Remote work is here to stay. Even as pandemic pressures begin to subside, many companies are keeping connective options open to help manage this “next normal” transition. Some employees will likely choose to stay remote for health reasons, while others prefer the performance boost gained by skipping their commute. Still, others will opt for hybrid work solutions that let them find a balance of in-person and at-home attendance, even as companies look to minimize risk by ensuring on-site resources aren’t overwhelmed.
While back-to-work approaches will come in all shapes and sizes, there is a connective thread: mobile apps. Assuring staff have access to the tools and technologies they need anytime, anywhere means deploying robust and reliable enterprise mobile applications. Apps alone aren’t enough to navigate this IT transition. Businesses must find ways to improve the user experience no matter how, when or where staff choose to connect.
The result is a growing need to effectively leverage mobile data, streamline application form and maximize app functionality. Here’s how.

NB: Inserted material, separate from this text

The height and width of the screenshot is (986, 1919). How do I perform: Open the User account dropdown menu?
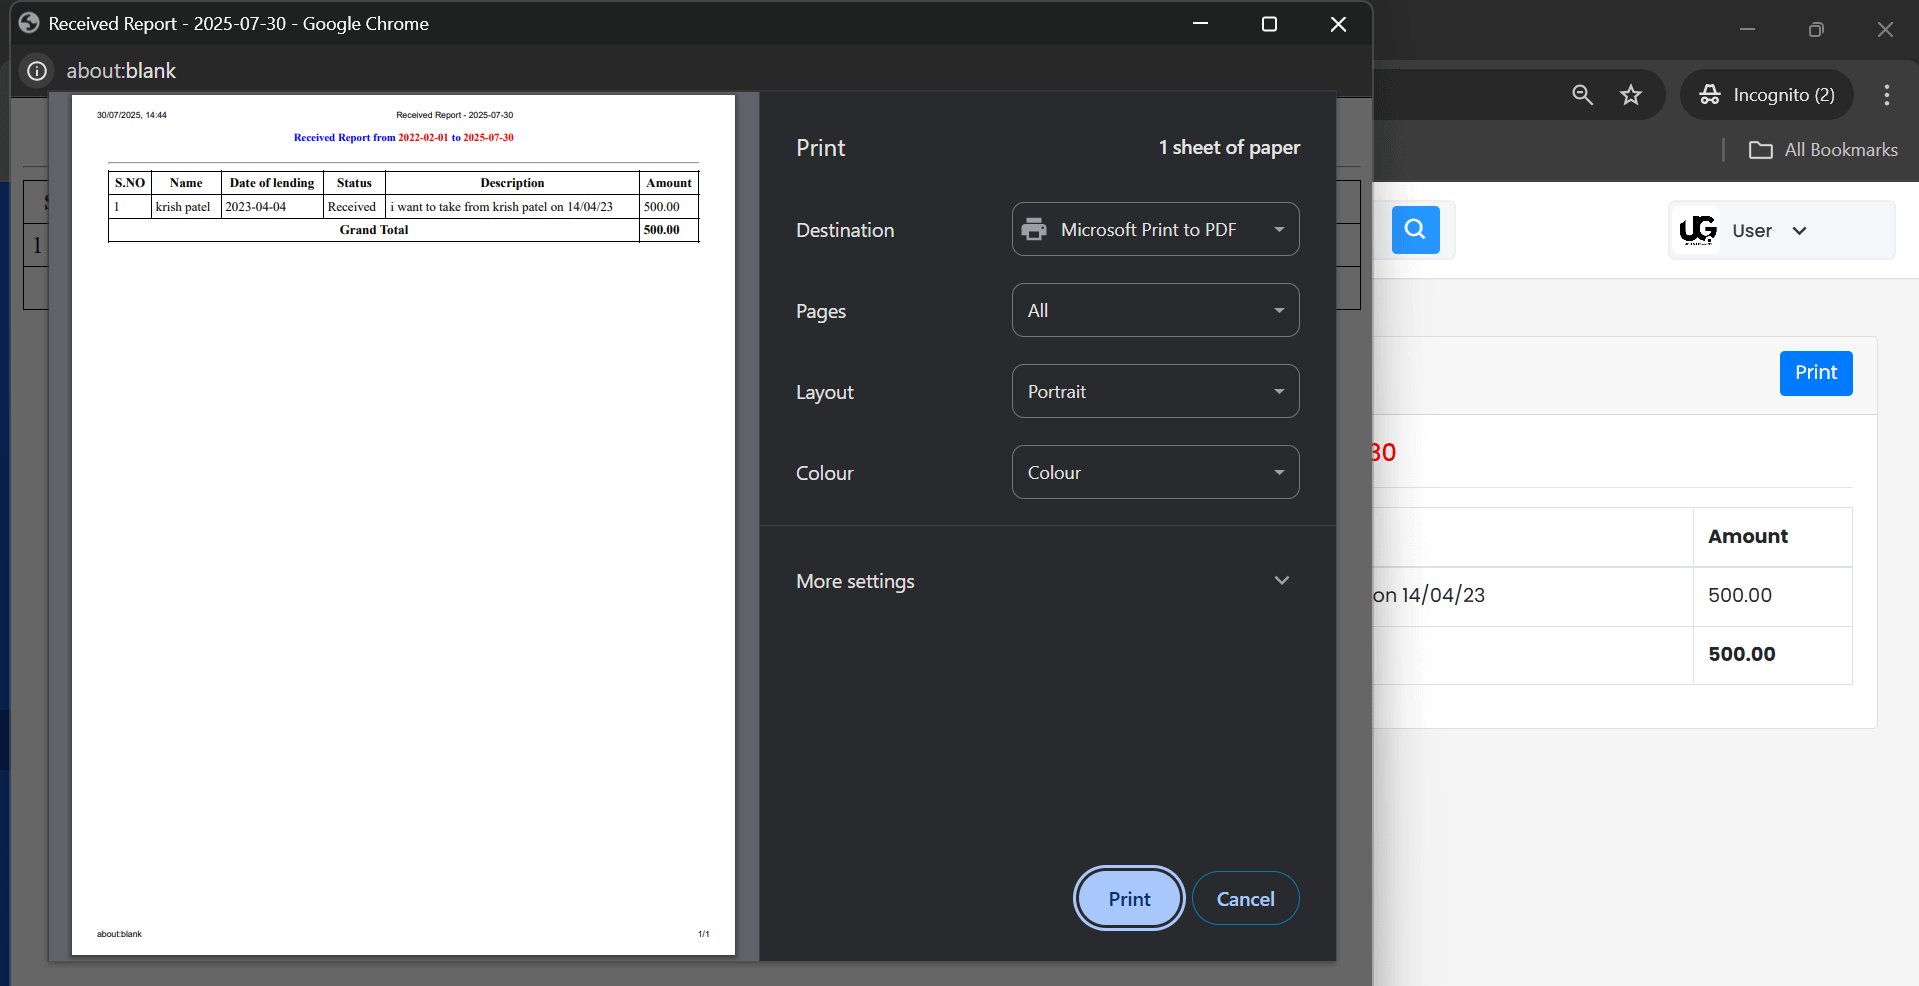tap(1770, 230)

First-generation mobile applications were designed to operate only when connected to an active Internet connection. While the approach made sense in theory — ongoing connectivity meant apps and users were never out of sync. It created productivity problems when networks weren’t available or connections were spotty. This approach was also enormously frustrating for end users, especially those attempting to work from home or on the road.

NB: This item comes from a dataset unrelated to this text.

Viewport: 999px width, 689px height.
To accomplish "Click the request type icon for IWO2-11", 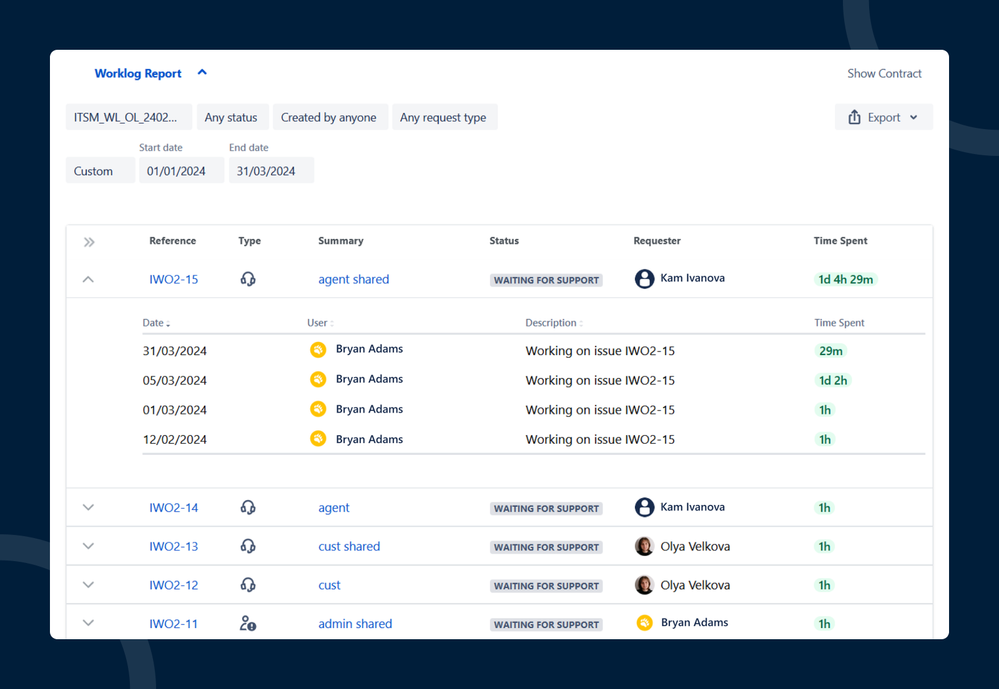I will tap(248, 623).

Increasing ability to capture, store and transmit mobile data, however, offers an alternative: offline asynchronicity. In this approach, apps are designed to work offline using local copies of key data that are updated whenever connections are established. The result is a substantively improved user experience that doesn’t negatively impact workplace performance. Staff can work anytime, anywhere, and local databases are updated whenever staff find stable connections.
There’s a caveat: effective mobile device management that provides visibility across users and connections to minimize application conflicts. While some enterprises prefer to tackle this task in-house, many are now leveraging end-to-end IT service providers capable of comprehensive management at scale.

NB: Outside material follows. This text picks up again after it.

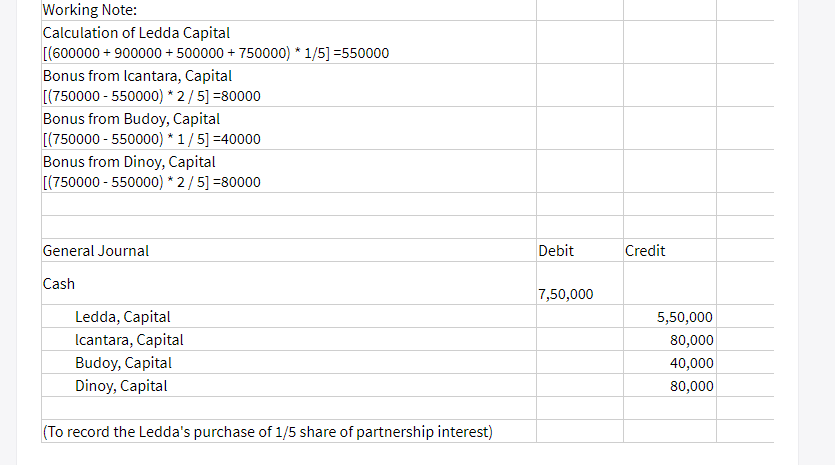
Task: Click the "Bonus from Budoy, Capital" cell
Action: pyautogui.click(x=131, y=119)

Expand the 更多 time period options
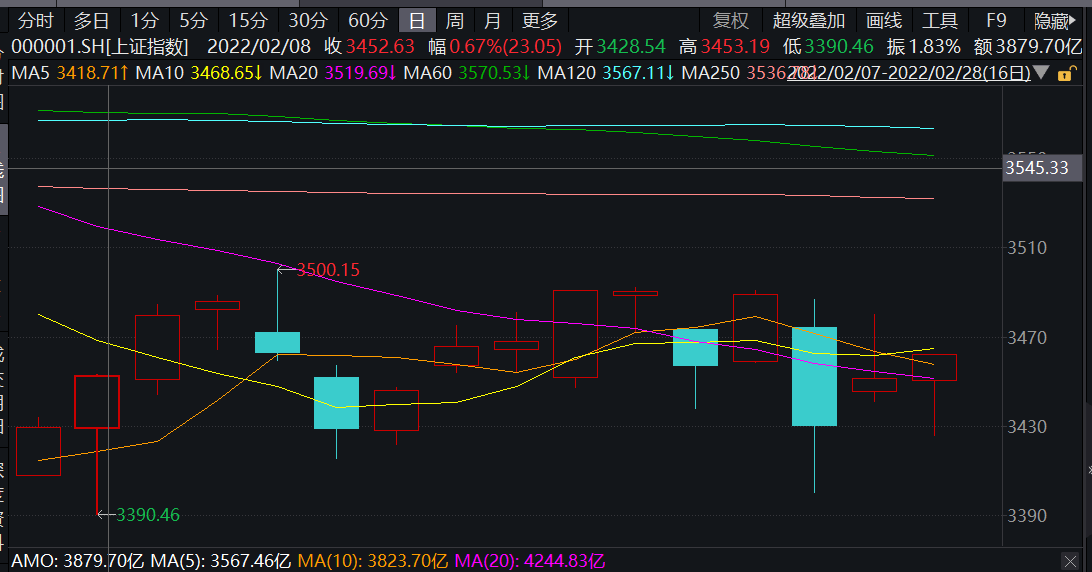point(540,21)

Automation streamlines operations. If staff can skip manual data entry tasks or repetitive calculation processes, the result is significantly improved performance and reduced error rates.
Two challenges exist on the path to effective automation: data volume and variety. With more than 2.5 quintillion bytes of data now produced every day — and this data taking the form of everything from familiar, structured spreadsheets and calculations to unstructured multimedia resources, social media sources and consumer sentiment analysis — it’s easy for enterprises to miss the digital forest for the technological trees.
To empower automation across mobile applications, businesses must first identify key needs: Where are employees struggling with current application experiences? Which functions are cumbersome, and which features are missing? Then, enterprises must determine the applicable data sources required to underpin this new infrastructure.
Consider a mobile customer relationship management (CRM) application. By automating the collection and accessibility of consumer transaction data, employees can quickly find relevant purchase and process information and deliver improved customer service. In practice, this requires enterprises to identify relevant data sources, connect them to mobile apps, and assure they’re continually vetted for accuracy and reliability.
Security and accessibility go hand in hand in a mobile-first world — but often end up on opposing sides of the enterprise application development process.
It makes sense. With mobile attacks on the rise as cybercriminals shift gears and staff often leveraging insecure networks to access protected network data, traditional defensive frameworks are failing. On the other side of the connected coin, however, are employees just looking to get their work done and finding themselves frustrated by layers upon layers of shifting security roadblocks.
Increasing volumes of mobile data suggest a solution: expanded analytics. By tapping historical and current user data, it’s possible to deploy security services that leverage dynamic response rather than static reaction. For example, if data indicates that a specific user typically logs on during the same timeframe from the same location every weekday, apps can be configured to allow access without the need for additional authentication such as text codes or biometric verification. If apps detect odd behavior, however, they can request more detailed user information or proactively terminate sessions.
Leveraging users’ data also makes it possible to create role-based access profiles that allow staff to use exactly the services they need, when they need them — rather than granting broad-based security permissions and hoping for the best.
With more staff than ever working from home — and this trend likely to continue for the foreseeable future — enterprises need ways to enhance the mobile app experience and improve productivity without sacrificing security. The solution is leveraging mobile data sources to inform asynchronicity, increase automation and improve security.